-------- Records shown
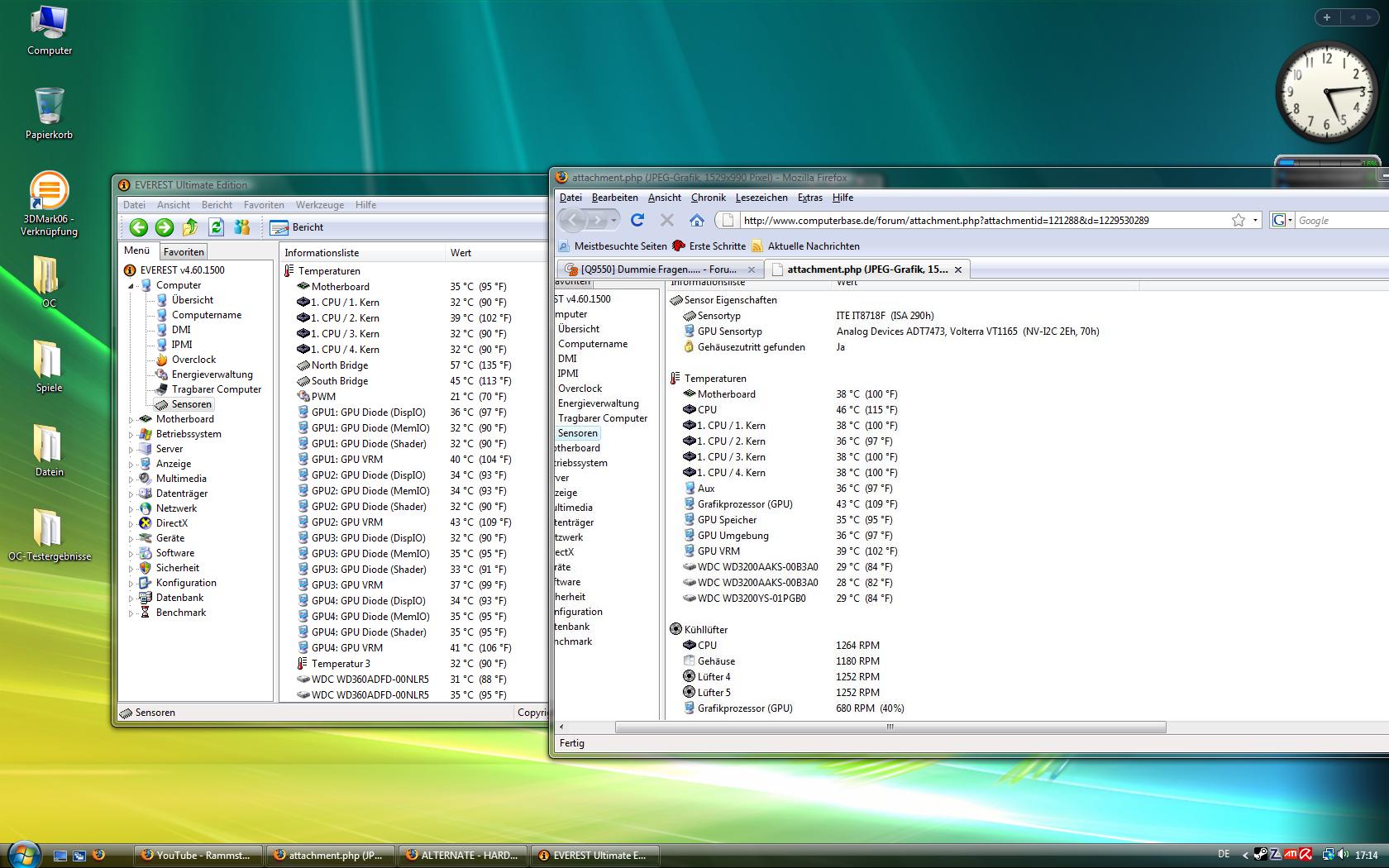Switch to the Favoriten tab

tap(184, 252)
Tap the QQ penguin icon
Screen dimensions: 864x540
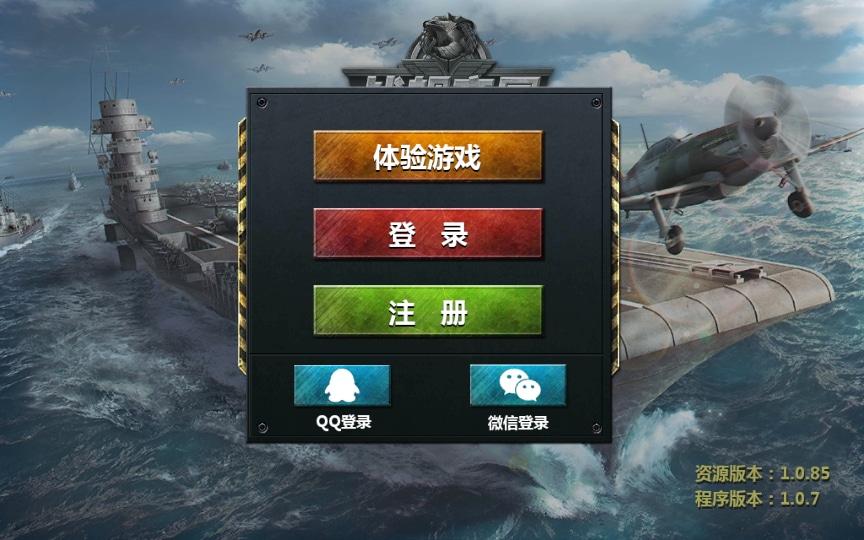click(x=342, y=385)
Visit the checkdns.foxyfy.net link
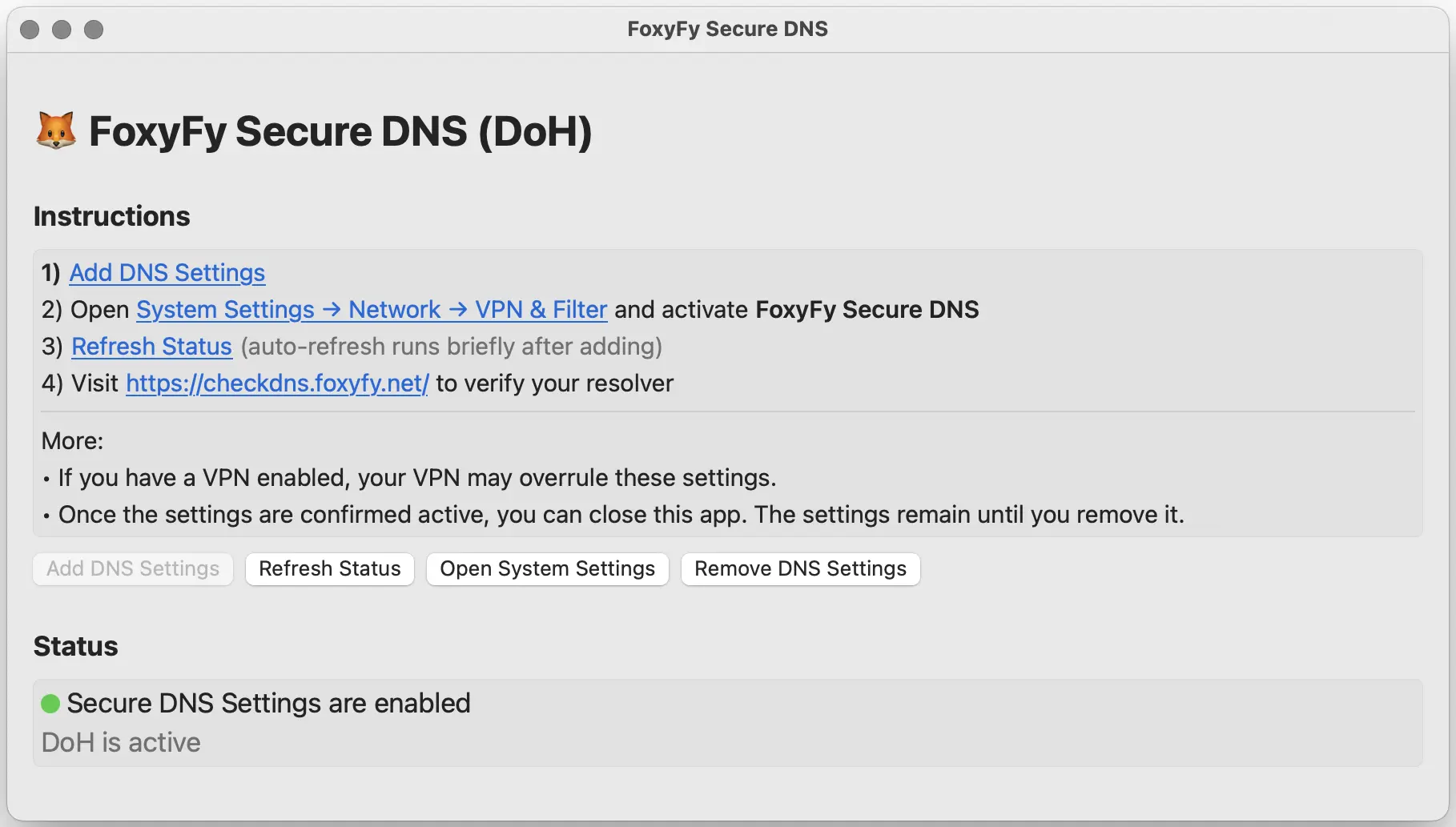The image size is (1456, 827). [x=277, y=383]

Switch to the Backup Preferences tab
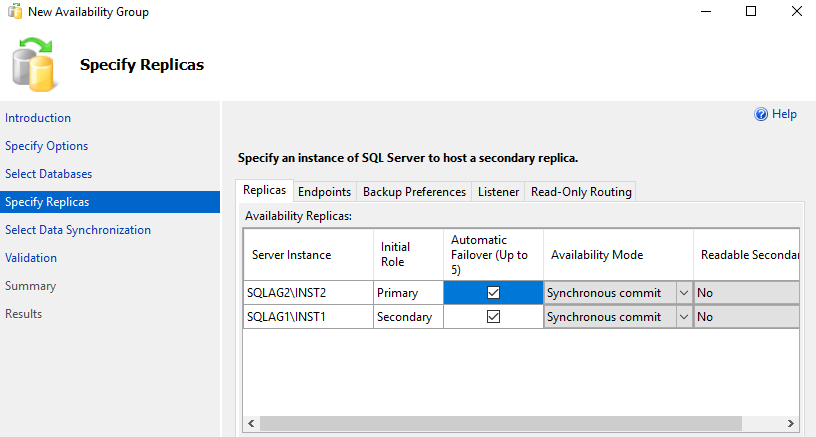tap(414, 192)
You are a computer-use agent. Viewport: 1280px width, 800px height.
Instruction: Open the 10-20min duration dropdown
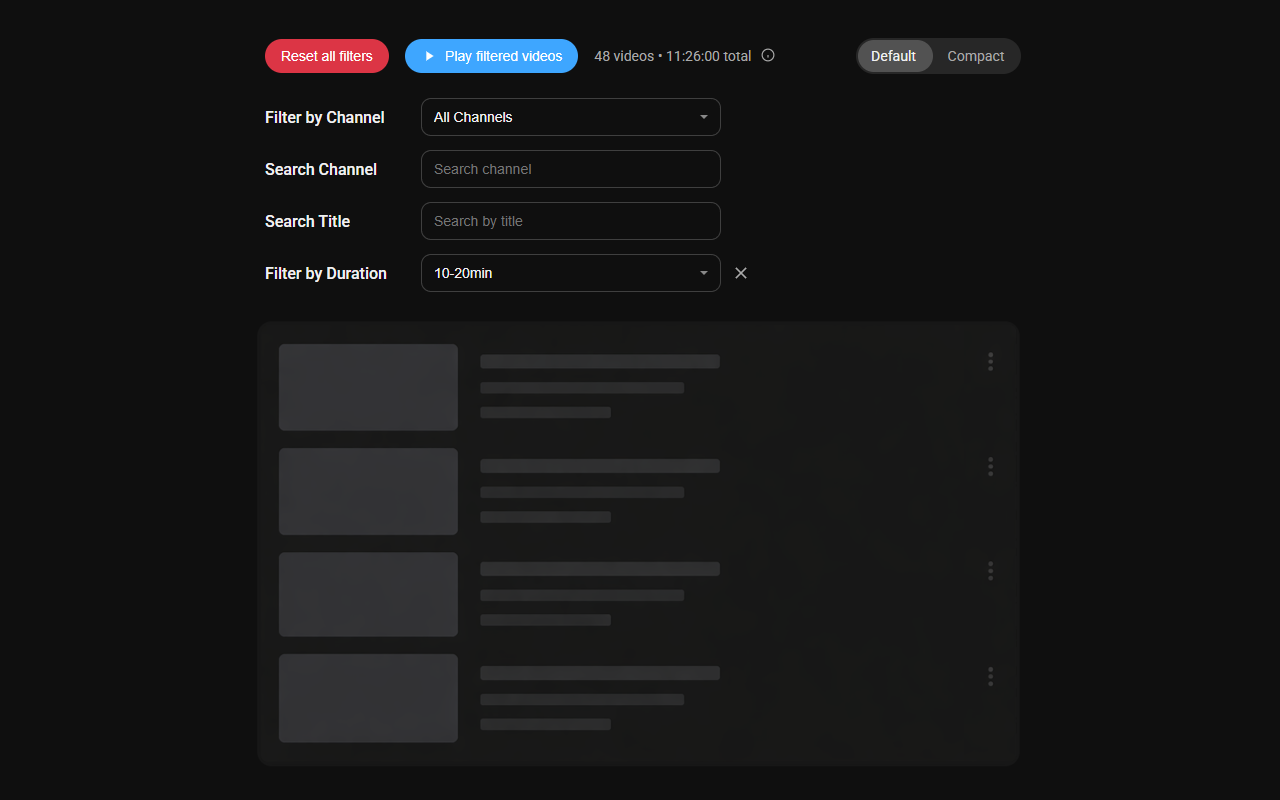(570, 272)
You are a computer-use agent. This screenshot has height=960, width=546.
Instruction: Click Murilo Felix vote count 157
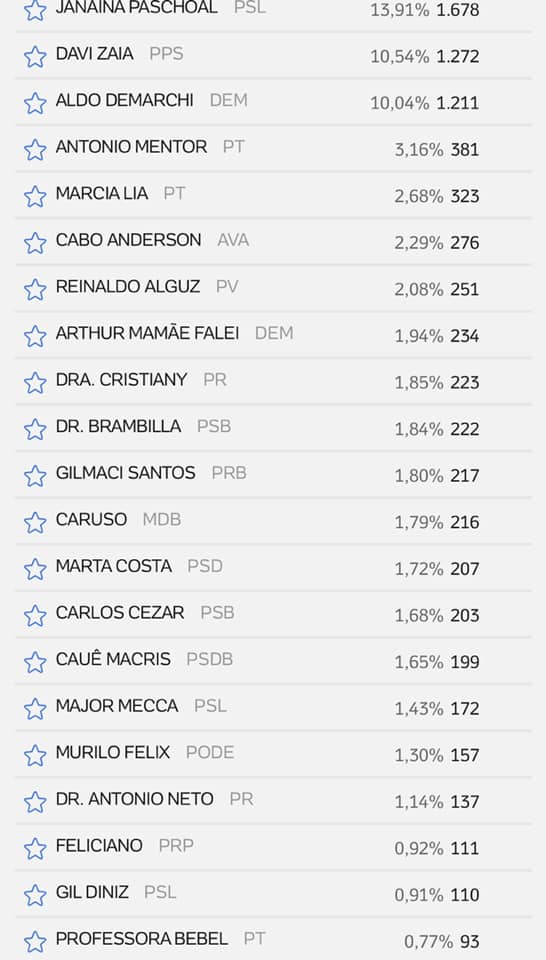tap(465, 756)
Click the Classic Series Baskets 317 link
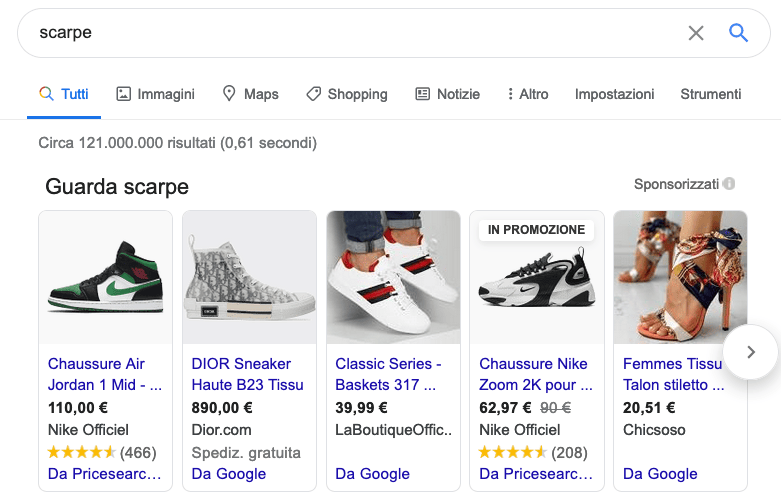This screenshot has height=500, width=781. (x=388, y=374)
----------------
Stated exercise: Reproduce the rows verbatim, starting at the line that contains "Tap the QQ penguin icon" and ending at the final line of the rows, with both ends included. Omit the pictures from your output.

Exercise result:
Tap the QQ penguin icon
Screen dimensions: 864x540
click(x=342, y=385)
Visit the checkdns.foxyfy.net link
The image size is (1456, 827). [x=277, y=383]

Switch to the Backup Preferences tab
tap(414, 192)
You are a computer-use agent. Viewport: 1280px width, 800px height.
Instruction: Open the 10-20min duration dropdown
(570, 272)
You are a computer-use agent. This screenshot has height=960, width=546.
Instruction: Click Murilo Felix vote count 157
tap(465, 756)
Click the Classic Series Baskets 317 link
This screenshot has height=500, width=781. (x=388, y=374)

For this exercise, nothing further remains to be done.